L’emendamento per la “caccia selvaggia ai cinghiali” voluto dal Senatore Vaccari (PD), per il quale era prevista la votazione al Senato ieri pomeriggio, non è stato presentato. Una vittoria che sarà accolta con soddisfazione dai quasi 1500 cittadini che ieri pomeriggio hanno aderito al nostro mail bombing, proprio per chiedere il ritiro dell’emendamento che, se approvato, avrebbe decretato la possibilità di cacciare i cinghiali per tre anni senza alcun limite.

Ringraziamo tutti i nostri sostenitori che con le loro mail hanno contribuito a bloccare la liberalizzazione della caccia ai cinghiali. Ringraziamo inoltre le Senatrici De Petris, Amati, Granaiola per il loro importante contributo in aula

Una vittoria che non rappresenta la salvezza dei cinghiali, in quanto continueranno comunque ad essere cacciati, ma evita concretamente la mattanza auspicata da agricoltori e cacciatori.

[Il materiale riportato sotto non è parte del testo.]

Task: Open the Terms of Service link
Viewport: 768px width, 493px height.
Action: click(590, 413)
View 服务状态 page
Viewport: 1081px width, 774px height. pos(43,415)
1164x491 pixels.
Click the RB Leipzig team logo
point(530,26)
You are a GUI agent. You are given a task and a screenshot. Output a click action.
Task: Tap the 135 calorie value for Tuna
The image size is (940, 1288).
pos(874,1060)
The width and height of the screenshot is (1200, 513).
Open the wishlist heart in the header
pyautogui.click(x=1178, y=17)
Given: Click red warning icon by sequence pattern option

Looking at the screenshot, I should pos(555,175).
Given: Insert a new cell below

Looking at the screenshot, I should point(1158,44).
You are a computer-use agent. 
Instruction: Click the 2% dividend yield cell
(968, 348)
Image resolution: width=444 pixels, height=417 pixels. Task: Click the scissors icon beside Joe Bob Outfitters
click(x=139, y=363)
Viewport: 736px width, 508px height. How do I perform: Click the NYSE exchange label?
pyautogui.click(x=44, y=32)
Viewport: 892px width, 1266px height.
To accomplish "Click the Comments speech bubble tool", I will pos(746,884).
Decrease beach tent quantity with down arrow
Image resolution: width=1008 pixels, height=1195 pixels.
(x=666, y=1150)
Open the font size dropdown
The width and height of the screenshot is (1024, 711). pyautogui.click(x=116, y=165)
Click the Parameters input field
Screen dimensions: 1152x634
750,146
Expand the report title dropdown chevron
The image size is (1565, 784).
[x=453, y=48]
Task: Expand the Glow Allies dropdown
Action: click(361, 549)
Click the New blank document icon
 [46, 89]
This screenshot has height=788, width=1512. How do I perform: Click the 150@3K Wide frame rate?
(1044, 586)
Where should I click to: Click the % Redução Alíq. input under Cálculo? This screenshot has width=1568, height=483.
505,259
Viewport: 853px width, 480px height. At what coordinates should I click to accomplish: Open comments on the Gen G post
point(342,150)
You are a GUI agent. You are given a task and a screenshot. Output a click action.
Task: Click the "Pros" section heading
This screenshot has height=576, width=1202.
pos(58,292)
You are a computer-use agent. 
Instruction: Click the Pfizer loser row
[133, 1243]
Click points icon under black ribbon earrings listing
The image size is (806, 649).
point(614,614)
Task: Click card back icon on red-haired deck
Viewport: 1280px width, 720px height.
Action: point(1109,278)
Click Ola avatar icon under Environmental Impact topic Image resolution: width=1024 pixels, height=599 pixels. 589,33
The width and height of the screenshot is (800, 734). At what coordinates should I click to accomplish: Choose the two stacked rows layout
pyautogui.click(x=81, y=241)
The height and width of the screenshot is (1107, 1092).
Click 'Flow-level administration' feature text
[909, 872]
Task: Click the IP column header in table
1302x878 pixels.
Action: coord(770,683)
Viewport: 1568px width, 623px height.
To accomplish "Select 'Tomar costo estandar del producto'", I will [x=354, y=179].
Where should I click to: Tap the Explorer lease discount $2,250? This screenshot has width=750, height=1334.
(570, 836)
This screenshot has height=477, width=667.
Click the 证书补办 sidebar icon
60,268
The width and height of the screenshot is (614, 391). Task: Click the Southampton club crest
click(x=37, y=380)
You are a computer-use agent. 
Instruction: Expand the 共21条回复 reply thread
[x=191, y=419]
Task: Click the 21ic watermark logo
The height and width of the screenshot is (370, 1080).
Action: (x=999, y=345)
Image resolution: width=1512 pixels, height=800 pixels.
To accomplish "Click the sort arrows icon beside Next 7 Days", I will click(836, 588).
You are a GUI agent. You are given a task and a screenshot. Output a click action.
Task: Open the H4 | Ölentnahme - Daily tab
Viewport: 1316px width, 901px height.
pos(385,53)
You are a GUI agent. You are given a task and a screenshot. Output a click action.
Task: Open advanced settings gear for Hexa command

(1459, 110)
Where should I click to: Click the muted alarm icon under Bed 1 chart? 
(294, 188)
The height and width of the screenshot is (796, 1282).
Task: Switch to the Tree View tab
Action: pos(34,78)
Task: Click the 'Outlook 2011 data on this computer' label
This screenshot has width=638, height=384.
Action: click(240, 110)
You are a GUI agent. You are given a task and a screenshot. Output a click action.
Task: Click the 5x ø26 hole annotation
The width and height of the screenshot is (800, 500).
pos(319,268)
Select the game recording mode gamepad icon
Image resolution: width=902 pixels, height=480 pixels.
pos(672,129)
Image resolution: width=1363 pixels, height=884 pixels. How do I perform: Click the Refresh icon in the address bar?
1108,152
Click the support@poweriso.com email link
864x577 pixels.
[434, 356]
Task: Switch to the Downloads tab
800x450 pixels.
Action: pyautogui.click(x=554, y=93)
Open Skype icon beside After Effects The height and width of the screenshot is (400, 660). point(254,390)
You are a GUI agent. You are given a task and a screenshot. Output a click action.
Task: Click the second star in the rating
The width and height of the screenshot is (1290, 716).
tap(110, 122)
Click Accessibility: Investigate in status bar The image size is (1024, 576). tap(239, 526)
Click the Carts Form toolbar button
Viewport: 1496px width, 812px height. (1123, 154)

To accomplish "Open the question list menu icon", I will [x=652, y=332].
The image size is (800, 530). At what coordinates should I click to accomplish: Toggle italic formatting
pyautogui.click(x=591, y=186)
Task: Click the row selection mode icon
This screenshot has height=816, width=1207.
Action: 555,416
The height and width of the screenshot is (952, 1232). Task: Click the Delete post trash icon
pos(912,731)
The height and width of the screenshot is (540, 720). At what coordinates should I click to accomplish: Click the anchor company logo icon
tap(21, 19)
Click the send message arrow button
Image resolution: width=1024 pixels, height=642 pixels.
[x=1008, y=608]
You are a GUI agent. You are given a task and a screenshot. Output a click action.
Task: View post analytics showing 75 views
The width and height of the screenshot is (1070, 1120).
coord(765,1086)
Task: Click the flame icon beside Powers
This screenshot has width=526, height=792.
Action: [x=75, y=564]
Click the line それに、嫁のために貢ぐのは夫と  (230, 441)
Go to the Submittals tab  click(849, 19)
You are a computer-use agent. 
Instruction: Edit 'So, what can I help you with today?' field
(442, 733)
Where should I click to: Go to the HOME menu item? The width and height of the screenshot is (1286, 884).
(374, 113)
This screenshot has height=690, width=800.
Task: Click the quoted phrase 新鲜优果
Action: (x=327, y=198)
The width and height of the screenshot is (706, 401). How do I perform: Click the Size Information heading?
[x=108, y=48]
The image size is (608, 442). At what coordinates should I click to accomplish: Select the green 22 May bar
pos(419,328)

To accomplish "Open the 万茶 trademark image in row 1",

Nonostante questo risultato, però, nella seduta di ieri pomeriggio è stata persa l’opportunità di rivedere le norme a tutela degli animali selvatici per garantire loro una maggiore protezione. La maggioranza parlamentare, infatti, ha ritenuto di intervenire con numerosi emendamenti introdotti all’art.6 del testo del “Collegato ambientale alla legge di stabilità 2014”, che prevedono pessime ricadute sulla vita degli animali selvatici. Tra questi, non solo i cinghiali, ma anche le nutrie, gli storni e gli uccelli migratori ed agli ungulati oggetto di appostamenti.

“Grazie alla protesta di tante persone siamo riusciti a scongiurare l’attivazione della caccia ai cinghiali tutto l’anno – conclude Vitturi – tuttavia le modifiche introdotte dagli emendamenti voluti dal Senatore Vaccari sono chiaramente una concessione ai cacciatori. Su queste modifiche si concentrerà la nostra azione a difesa degli animali selvatici”.